We know we’re not going to make the Budget’s forecast surplus, don’t we?
The earlier-than-expected surplus was the big reveal of the Budget. It’s supposed to signal that National really are the better economic managers they say they are. But it’s a fabrication.
Getting to $2.6 billion in the blackby 2028-29 is only achieved by tweaking numbers: hyping how good the economy could possibly be over the next few years, claiming the money saved by cutting 8700 public servants that may or may not actually end up cut, sticking with that OBEGALX measure that makes everything look better.
It requires believing that the economy is better now than it was in December, when the books were last opened and the surplus was slated for 2030-31.

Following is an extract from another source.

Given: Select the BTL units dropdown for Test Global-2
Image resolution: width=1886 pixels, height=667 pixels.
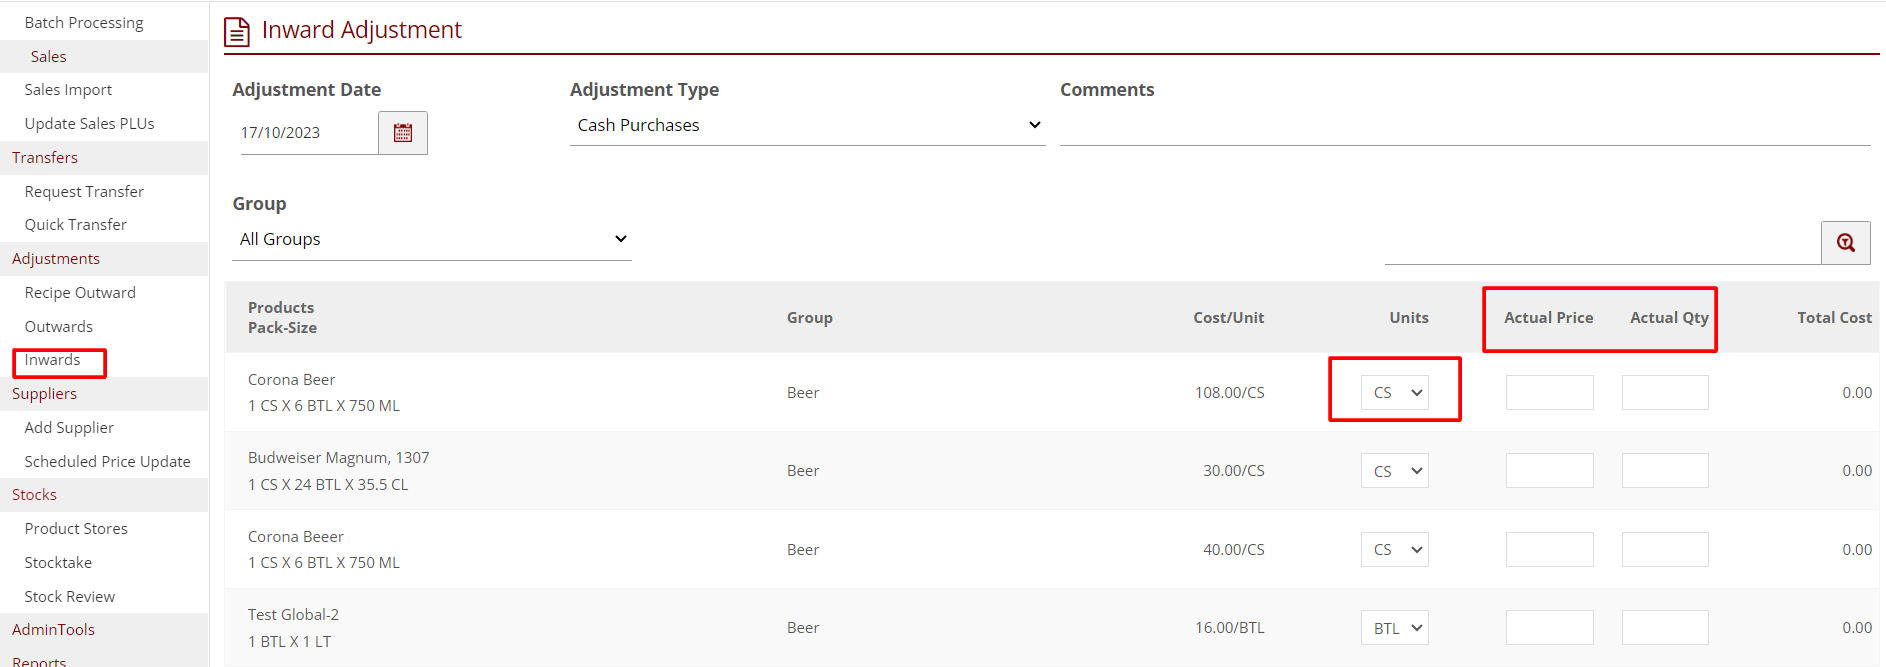Looking at the screenshot, I should click(1394, 628).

It requires forgetting that, in December, things were looking a lot better than they are now. The economic green shoots were finally there. Trump hadn’t yet started the Iran war. The oil price was still below $70 a barrel – a price the Treasury reckons we won’t see again for at least the next 18 months.
It’s not the end of the world. Budget documents always do this. Predicted surpluses should always be treated as having the same odds as winning Ray’s raffle down at the fishing club.
And what’s arguably more important than fantasy surpluses is the fact that Nicola Willis had the mettle to resist handouts. Especially commendable given it is election year.
There’s obviously money for the usual stuff that keeps hoovering up taxpayer funding: education, health, roads, Winston Peters. But otherwise, hardly anyone else got much.
That is appropriate for the times. We are still piling on the debt for at least the next two years. We have been warned we’re at risk of a credit rating downgrade. Our debt interest bill is still climbing. The cost of superannuation is still chunking more and more out of available spending.
It wouldn’t hurt if we got used to this lack of freebies. If the “lolly scramble” attitude died. It will be a while before New Zealand is flush enough to justify Budget handouts. The value of that spending is often poor. It’s often welfare dressed up as something else.
This was a good Budget for Willis. After three Budgets, it’s now obvious no one should waste their time hoping she’s the kind of Finance Minister prepared to make unpopular but necessary spending cuts.
Therefore, she should be judged by what she is capable of executing. That would be, at best, holding back growth in spending. And she has managed that as well as you can with the cost of super pressuring her finances so incredibly.
That cost is now eye-watering. It has gone up $1.8b in one year alone. It costs $10b more now than it did seven years ago. By 2030, it will be $30b.
It does feel like superannuation is becoming Willis’ get-out-of-jail-free card. Fixing that one big thing relieves her of the pressure to tidy up all the small wasteful spends littering the Government books.
They each save only millions at a time. One change to super saves billions. This is why she used this year’s Budget, which makes no changes to super, to keep bringing it up.
We’ve come to assume that changes to super don’t pay off until decades later. When Bill English announced his plans to raise the age to 67, he delayed the first move for 20 years. It doesn’t have to be like that. The Bolger Government raised the age from 60 to 61 within a year of announcing it. It was at 65 within 10 years. It can be done that quickly. It could save Willis’ post-election Budgets.
Heck, it might even make that surplus actually happen.